John Bowers*, James Pycock**, Jon O'Brien***
This paper attempts to subject such claims to preliminary examination by giving a characterisation of what CVEs are like as environments for cooperative work and social interaction and seeing how ordinary conversational mechanisms are exploited or transformed in such environments. To these ends we employ empirical techniques derived from Conversation Analysis or CA [e.g. 14], which to our knowledge has not been attempted before in studying CVEs or other VR technologies, though CA has had some influence in HCI and CSCW in enabling detailed studies of interaction in the workplace [10], the impacts of new computer based technologies on 'talk at work' [8] as well as in motivating technical design choices [3] and assisting in the analysis of the design process itself [4]. Accordingly, we seek to add to this literature while extending it to the study of a novel setting (a work-related meeting being conducted in VR).
Finally, we are concerned to show how methods of interaction analysis might contribute to the evaluation and hence future requirements of CVEs.
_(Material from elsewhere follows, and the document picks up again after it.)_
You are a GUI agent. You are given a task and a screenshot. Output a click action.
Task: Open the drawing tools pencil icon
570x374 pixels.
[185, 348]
User-oriented evaluative studies of VR systems are still overwhelmingly dominated by investigations of such matters as motion sickness [13] and the characterisation of phenomena in terms of individual perceptual psychology [15]. We wish to study CVEs so as to extend the base in reference to which VR systems should be evaluated and developed. Through characterising the nature of social interaction in a CVE at least in a preliminary fashion, we hope to make a start on the task of exploring the worth of distributed VR technologies for the support of cooperative work and social interaction.
The MASSIVE system [9] that was used for the virtual meeting supports multi-user interaction between distributed sites allowing participants to communicate over graphical, textual and audio media. The graphical interface provides a navigable 3D view of the shared virtual world and of other participants represented as simple graphical embodiments. For the current meeting the 3D view was presented on screen rather than immersively. The audio interface allows real-time conversation. The text interface provides a 2D plan view of a world and allows the exchange of text messages. MASSIVE employs client-server information distribution. The hardware used was exclusively Silicon Graphics for the interface clients with a Sun Sparc 10/51 at Nottingham University in the UK running server software.
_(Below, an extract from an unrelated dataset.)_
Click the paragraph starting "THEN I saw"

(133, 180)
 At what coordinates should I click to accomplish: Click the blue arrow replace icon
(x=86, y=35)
The user-embodiments or 'blockies' are made of simple 3D box-polygons with one square 'eye' on one vertical surface and the user's name 'suspended' above the top surface. As well as identity, this design affords a rudimentary sense of 'face', 'front' and 'back' which according to Goffman [6] are features of the human body of basic significance to social interaction enabling us to distinguish between, for example, talking to someone's face from talking behind their backs. Furthermore, the 3D view that a user has can relate to the blockie's face. Although different views are possible, the default is that one 'sees out of' the blockie's eye. This view, or one where one looks over the blockie's shoulders, are the ones typically employed by users. In this way, what other participants can see and where they are looking is often available from an inspection of their bodily orientation and, accordingly, a sense of mutual awareness can be sustained and transformed by aligning the blockies or moving them around. For example, 'full face encounters' [6] can be brought about by two participants aligning their blockies to face each other. Indeed, it has been precisely a consideration of what was the minimal geometrical object necessary to sustain basic interactional relations between participants which has informed the design of the blockies [1]. Insisting that the embodiments should be geometrically simple (yet still have interactional potential) is necessary because of the extreme computational complexity of distributed VR systems based on current technology.
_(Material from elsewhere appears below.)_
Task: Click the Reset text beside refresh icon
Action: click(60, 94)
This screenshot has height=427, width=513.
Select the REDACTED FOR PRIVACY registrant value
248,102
The blockies also support minimal gesturing. They have 'ears' which can be 'flapped' in different ways (left one raised, right raised etc.). They can recline (or 'sleep'). This can be used, for example, to denote that the participant the blockie corresponds to has currently left their local machine and is not available for interaction. Gestures are controlled through simple key sequences and the blockie is moved by clicking the mouse on the 3D view or by using the arrow keys. Finally, the blockies have a 'mouth' which opens when a user's speech exceeds a certain amplitude threshold.
The overall business of the virtual meeting is well described by the following quote from the minutes which one of the participants distributed afterwards: "The time spent in the conferencing software, approximately an hour and a half, can be split up into three distinct periods. To begin with there was a fifteen minute mingling session where people arrived for the meeting and chatted socially ... This time was also spent making sure everybody could communicate with everybody else. At a quarter past two SB called the meeting to order and everybody trooped off to the designated meeting room where a pre-prepared agenda was awaiting on a noticeboard and ... introductions were carried out. CG then gave a tutorial on how to use MASSIVE ... [The items on the agenda were then discussed.] The formal meeting finished at about two fifty five, and after that much more informal communication took place." While some of the clients needed to be restarted from time to time, the server software and network connections were reliable throughout.
Before we turn to some examples from our data, it is necessary to clarify the transcript conventions we have adopted. We employ an adapted version of the conventions devised by Jefferson and presented in a number of sources [e.g. 14]. Pauses and silences are notated by their length in seconds shown within round brackets: (1.2). Talk which receives more emphasis than the surrounding speech is underlined:
Parts of the transcript where we are unsure of what is said, but are able to guess, are notated with round brackets:someone else's turn.
thanks lennart (how) very eloquent.Where we are unable to guess the round brackets are empty. Prolonged sounds are indicated by inserting colons, and concatenated speech, where the words are quickly run together, is notated by hyphens placed between the words:
an::d this wonderful VR system-MASSIVE-that-we're-using is wot i writ.An audible in-breath is notated
.hhhand
hhh.denotes an audible out-breath. Overlapping speech is notated by means of square brackets positioned to indicate where the overlaps occur. Speech which is distorted by, say, some malfunctioning of the audio link is placed within curly brackets:
i'm john {b}owers from manchester {uni}versity. Our comments within the transcript are enclosed within angled brackets: <laughter>.We shall discuss our conventions for transcribing the movements of the blockies later.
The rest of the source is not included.